Welcoming the Dark and the Light with Samhain and Beltane

While October 31 marks Halloween, or All Hallows Eve, it is November 1 on which Pagans and Wiccans welcome Samhain (SOW-en), which means “summer’s end” and is the Celtic New Year. The Celtic day starts at night (hence the eve of October 31). It is the dark from which things begin, the child forming in the womb or the seed readying itself to sprout from the soil. Some Wiccans and Pagans see Samhain as the most magically potent times of the year.

Working Magic at Samhain

For years I have volunteered at a non-secular Halloween event for the public that starts with a costumed character talking about the holiday’s Celtic origins and ends with a Wiccan or Pagan explaining that Witches are ordinary people who happen to work magic. This final station is a bit magical as individuals stand in a circle around a campfire set in the woods at night.

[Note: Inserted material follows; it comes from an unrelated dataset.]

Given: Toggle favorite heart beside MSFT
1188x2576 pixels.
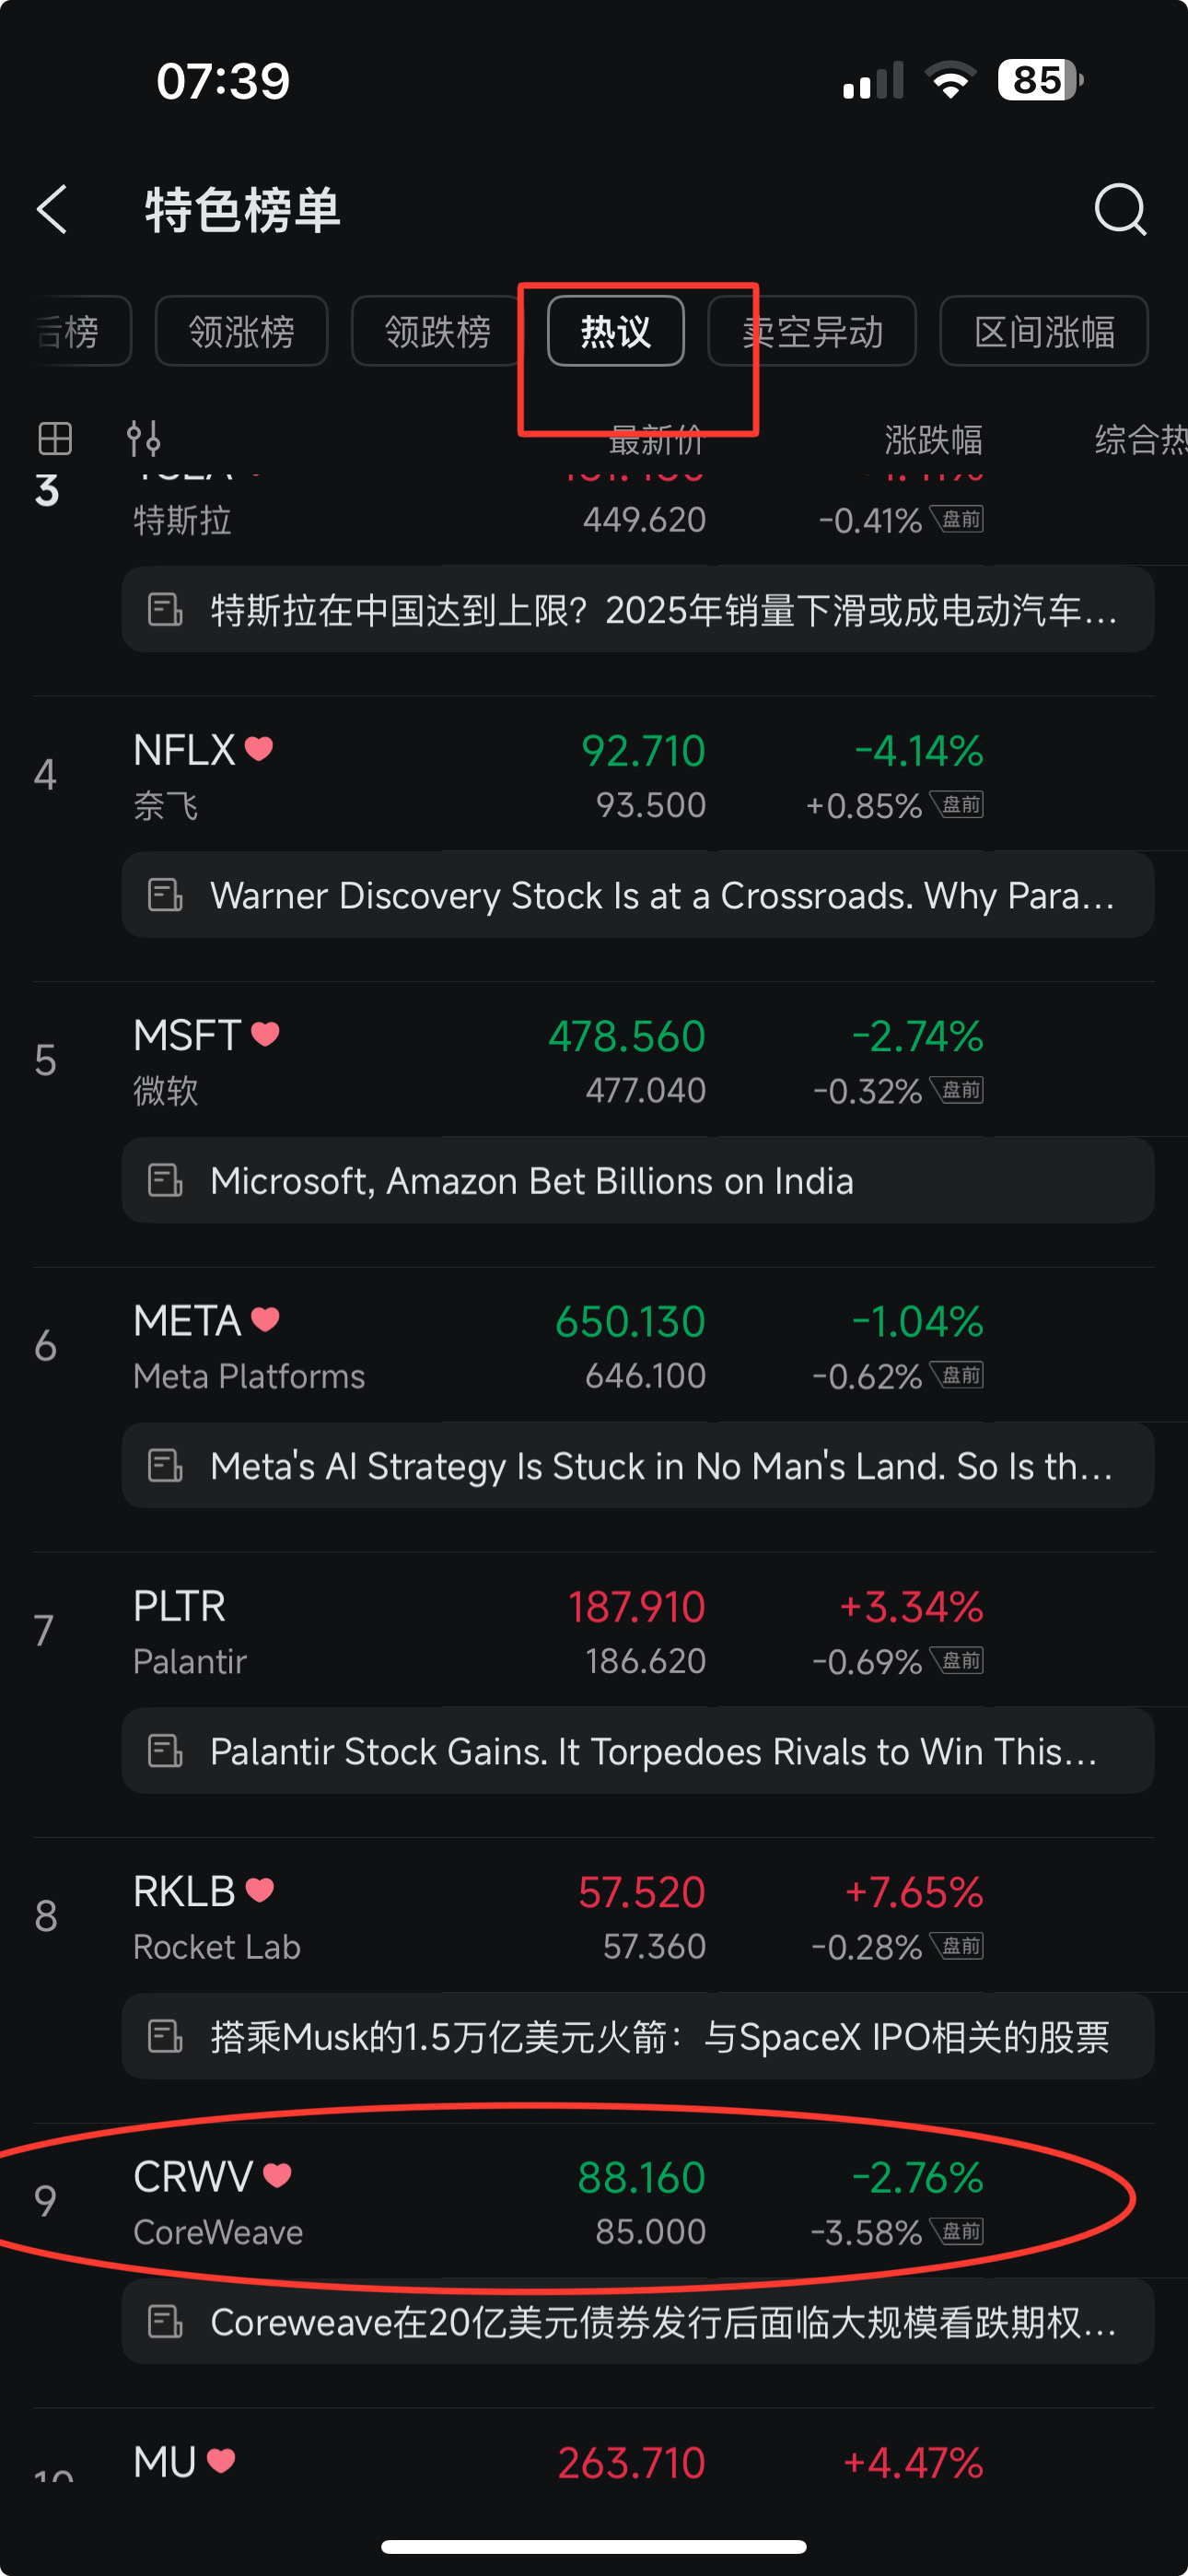Looking at the screenshot, I should [x=265, y=1033].
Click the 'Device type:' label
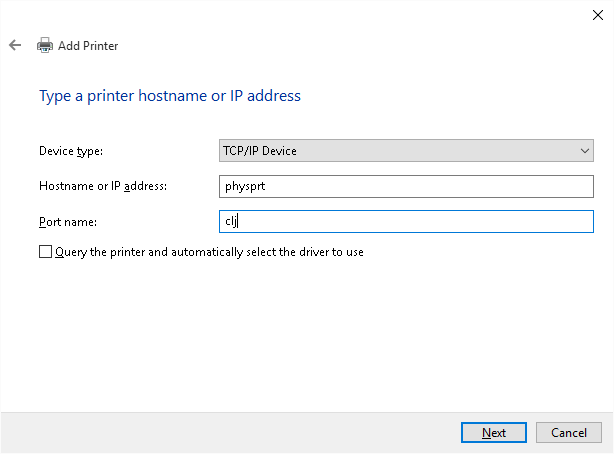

After explaining a bit about the daily practices of Wicca and Paganism, I would tell folks that we would work a bit of magic right then and there. I’d put on some Celtic music and encourage everyone to walk, skip, or dance around the fire. We’d start out traveling deosil, or clockwise, around the blaze. While moving, I’d tell them to think of something that they wanted to see manifest in their lives by the spring. In 2006, I remember thinking how I was truly ready to have someone in my life with whom to share a loving relationship.

After once or twice around the campfire, I’d call out that everyone should turn around and now travel counterclockwise, or widdershins. (Yes, there was always a second or two or chaos that got everyone laughing.) I explained that we moved in this direction to banish or get rid of the things in our life that prevented us to have the space we needed to welcome in the stuff we wanted. It didn’t matter what it was that we desired, we had to do some mental housekeeping. For me, this meant realizing that I couldn’t continue to focus most of my energy on helping my ailing mother. Although it would be hard, I needed to do the things that would improve my life.

Next, to create a bit more chaos (because isn’t that what change is?), I had everyone travel around the campfire clockwise to add a bit more power to our wishes. I repeated this routine a total of twenty or so times over the two or three night of the event. I was not only working with my energy but that of the crowd working their magic.

The Light Half of the Year and Beltane

May 1 is welcomed with Beltane, or the beginning of the season of growth. However, the magic I’d worked at Samhain didn’t wait for Beltane to begin. A week after Samhain, an acquaintance who was overwhelmed with the demands of her widowed father, thought about what I had been going through and offered me a room to stay in for as long as I needed.

In the spring of 2007, I started a walking routine and then found a diet book compatible with my mindset. One of the diet books suggestions was to do something that I kept holding off doing until I reached my goal weight. So, I joined an online dating service. A few days after Beltane I was matched with a man with whom I shared many values. I learned that just a month after my magick-making he ended a ten-year relationship that had been sour for a few years. By June, we met and started dating; in 2010 we married.

Whether or not you are Wiccan or Pagan, and even if you can’t set a fire in your backyard and gather a hundred people to join you in dancing around its flames, you can light candles this Samhain and put on some music that gets you dancing around your home, putting a spell on yourself, a wish for what you wish to see in the spring.